Das Lernen mit den Neuen Medien im Chemieunterricht gilt immer noch als zu wenig entwickelt. Vielfach liegt das an der oftmals nicht hinreichend schulbezogenen Gestaltung entsprechender Software. Hier Abhilfe zu schaffen kann gelingen, wenn entsprechende Software gemeinsam mit Schülerinnen und Schülern entwickelt wird. Neben einer Erstellung von Software scheint die Nutzung der Neuen Medien im Chemieunterricht aber auch noch andere Potenziale zu besitzen. So kann bei entsprechender Gestaltung auch ein Beitrag zur informationstechnischen Grundbildung geleistet werden, die Nutzung des Computers aus der Sicht eines Anwendungsfaches heraus ganz anders motiviert werden und eine intensivere Auseinandersetzung mit Fachinhalten (insbesondere den theoretischen Konzepten und der Modellbildung) stattfinden. Diese Potenziale sollen im hier vorliegenden Projekt aufgegriffen werden.
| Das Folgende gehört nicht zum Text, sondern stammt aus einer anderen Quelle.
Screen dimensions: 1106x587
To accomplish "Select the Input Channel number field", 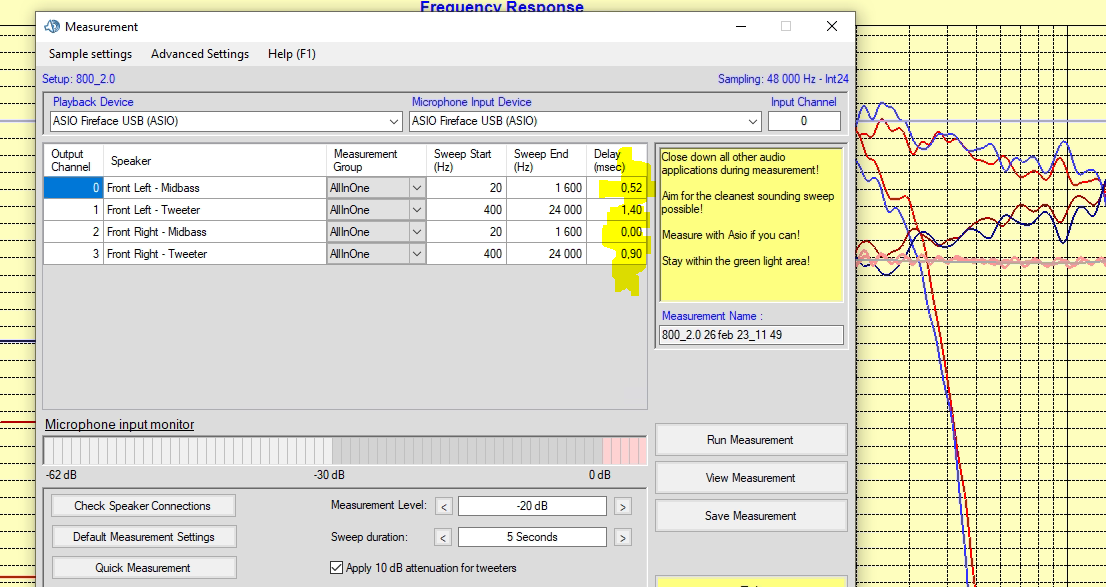I will coord(804,121).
Im Frühjahr 2003 wurde daher am Ursulinengymnasium Werl die Chemie-Media-AG gegründet. Sechs Schülerinnen und sieben Schüler der Jahrgangsstufen 5 - 13 (acht SchülerInnen der Sek. I und fünf der Sek. II ) nahmen sich vor, multimediale Unterrichtsmaterialien, Simulationen und Lernhilfen für den naturwissenschaftlichen Unterricht zu erstellen.
Die fachliche Begleitung erfolgt durch eine Informatiklehrerin und einen Chemielehrer.
Gemeinsam betreut von einem Lehrer für Chemie und Physik und einer Informatiklehrerin arbeiten Schülerinnen und Schüler im Rahmen dieser freiwilligen Arbeitsgemeinschaft an der Erstellung von Multimediaelementen. Hierbei werden grundlegende Kompetenzen in der Erstellung solcher Elemente erlernt, zugleich aber auch auf einen konkreten Inhalt angewandt. Diese Anwendung ist das Visualisieren chemischer Abläufe bzw. die Erstellung von Lernhilfen für den Chemieunterricht (mittlerweile auch für weitere naturwissenschaftliche Fächer).
Hierbei ist natürlich eine entsprechende Betreuung und Reflexion erforderlich, was jeweils visualisiert wird bzw. werden soll. Dabei geht es sowohl um Betrachtungen zugrunde liegender fachlicher Konzepte als auch der verwendeten Modelle.
So soll neben der Schärfung der gelernten fachlichen Konzepte auch ein reflektierter Umgang mit den verwendeten Modellen bzw. dem Zusammenhang zwischen Modell, Visualisierung und Realität erzielt werden.